Мы берем у деда ключ от этой лодки и направляемся к речке. Мать, ловко захлестнув на запястье сирицовый ремешок, несет ключ, а мы — весло. Каждый раз нам, понятно, хочется заполучить у деда длинное рыбацкое весло с поперечинкой на конце черенка, но он нам всегда вручает широкогрудое, коротенькое, сделанное специально для бабки Акулины. Мать, правда, от этого расстраивается не очень. Она даже говорит, что править на большой лодке таким веслом лучше: оно загребает много воды и, когда «завесливаешь», не дает лодке разворачиваться по течению. А нам чуть-чуть обидно: все-таки рыбацкое весло — есть рыбацкое…

Интересно и красиво называются у нас на лугу места по одну и по другую сторону речки: Цыганский берег, Колодное, Наспище, Раздоры, Маковое, Проездка. Если мы едем за щавелем или дикой смородиной, то мать правит лодку мимо полуразрушенной плотины на Колодное, а если по траву, то она поворачивает в дальние Велико-Щимельские луга, в Наспище и Маковое. Нам это все понятно. Ведь на ближних займищанских лугах можно нарваться на объездчика Артюшевского, самого грозного и строгого человека в селе, а на дальних Велико-Щимельских нам вольготно и привольно, поскольку объездчиком здесь дед Игнат, здесь его, неподвластные Артюшевскому владения.
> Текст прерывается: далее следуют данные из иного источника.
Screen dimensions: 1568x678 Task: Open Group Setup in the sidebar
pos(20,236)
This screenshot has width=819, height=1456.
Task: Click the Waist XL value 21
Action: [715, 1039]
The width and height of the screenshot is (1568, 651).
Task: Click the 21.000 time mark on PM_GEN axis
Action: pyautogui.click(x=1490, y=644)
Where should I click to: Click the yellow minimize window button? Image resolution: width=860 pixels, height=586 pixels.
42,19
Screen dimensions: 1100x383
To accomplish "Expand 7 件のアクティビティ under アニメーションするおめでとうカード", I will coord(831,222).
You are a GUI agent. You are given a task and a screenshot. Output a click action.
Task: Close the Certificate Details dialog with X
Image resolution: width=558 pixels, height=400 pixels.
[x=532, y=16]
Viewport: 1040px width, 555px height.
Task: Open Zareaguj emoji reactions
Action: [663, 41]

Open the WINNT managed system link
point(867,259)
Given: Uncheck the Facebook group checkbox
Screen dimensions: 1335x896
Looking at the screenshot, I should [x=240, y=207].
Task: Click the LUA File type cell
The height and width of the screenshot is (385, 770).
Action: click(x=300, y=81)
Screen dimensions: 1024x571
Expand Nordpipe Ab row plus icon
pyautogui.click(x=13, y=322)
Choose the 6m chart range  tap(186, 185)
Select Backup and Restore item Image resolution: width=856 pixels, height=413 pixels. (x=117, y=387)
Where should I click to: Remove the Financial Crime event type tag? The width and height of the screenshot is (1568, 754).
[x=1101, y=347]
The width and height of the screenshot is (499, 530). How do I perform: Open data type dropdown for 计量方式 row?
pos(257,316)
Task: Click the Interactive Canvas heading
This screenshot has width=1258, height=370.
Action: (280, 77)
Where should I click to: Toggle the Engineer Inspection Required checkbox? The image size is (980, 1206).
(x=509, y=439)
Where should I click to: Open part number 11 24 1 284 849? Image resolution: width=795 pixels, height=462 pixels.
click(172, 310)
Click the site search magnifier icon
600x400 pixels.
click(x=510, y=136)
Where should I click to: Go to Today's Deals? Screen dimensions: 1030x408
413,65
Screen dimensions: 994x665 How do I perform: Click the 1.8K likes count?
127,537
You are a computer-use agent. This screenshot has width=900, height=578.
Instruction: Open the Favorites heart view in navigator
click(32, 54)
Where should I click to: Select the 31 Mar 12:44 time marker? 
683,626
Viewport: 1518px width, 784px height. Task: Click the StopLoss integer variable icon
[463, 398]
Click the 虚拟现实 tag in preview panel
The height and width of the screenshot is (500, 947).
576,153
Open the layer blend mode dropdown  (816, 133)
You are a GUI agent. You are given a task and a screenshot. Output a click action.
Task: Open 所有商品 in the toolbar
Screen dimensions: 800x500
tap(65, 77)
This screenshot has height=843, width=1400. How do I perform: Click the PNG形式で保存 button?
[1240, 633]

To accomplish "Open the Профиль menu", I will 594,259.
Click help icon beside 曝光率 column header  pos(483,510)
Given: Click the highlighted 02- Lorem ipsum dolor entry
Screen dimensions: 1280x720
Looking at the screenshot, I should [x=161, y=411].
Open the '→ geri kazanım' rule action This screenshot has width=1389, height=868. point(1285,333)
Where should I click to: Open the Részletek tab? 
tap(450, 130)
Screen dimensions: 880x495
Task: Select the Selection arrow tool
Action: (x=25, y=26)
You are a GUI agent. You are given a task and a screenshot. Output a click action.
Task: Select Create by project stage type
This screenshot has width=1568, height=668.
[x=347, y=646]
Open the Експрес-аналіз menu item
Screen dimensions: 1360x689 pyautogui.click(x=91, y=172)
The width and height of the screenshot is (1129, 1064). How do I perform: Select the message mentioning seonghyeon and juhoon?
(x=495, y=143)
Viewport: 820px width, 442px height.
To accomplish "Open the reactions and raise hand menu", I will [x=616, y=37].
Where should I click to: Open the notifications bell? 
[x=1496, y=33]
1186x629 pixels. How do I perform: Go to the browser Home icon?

Дед службу свою тоже, конечно, несет исправно. На лугу у него и летом, и зимой всегда порядок. Но для нас у деда небольшое послабление. Летом мы можем нажать где-нибудь под кустами травы-гусятника, молодого камыша или густо опутавшей лозовые заросли повилики, которую в наших краях, не знаю уж почему, но зовут березкой. Зимою же в самые лютые морозы, когда случается, что сена у нас в сарае ни охапки, дед Игнат, понимая нашу беду, со вздохом говорит матери:

— Как стемнеет, съездь на Маковье, набери санки.

— Из какого стога? — осторожно, боясь, что дед вдруг передумает, спрашивает мать.

— Из того, что под горою. Только аккуратно.

— Хорошо, — обещает мать. — А санки дадите?

— Дам, егоза, — добреет дед, — куда от тебя денешься?

Мать, целый день выходившая по селу в надежде купить у мужиков сена, улыбается, обнимает нас за плечи. Теперь, если нынешняя ночная поездка удастся, у нее в запасе будет еще несколько дней, и за эти дни она уж, конечно, с кем-нибудь насчет сена договорится.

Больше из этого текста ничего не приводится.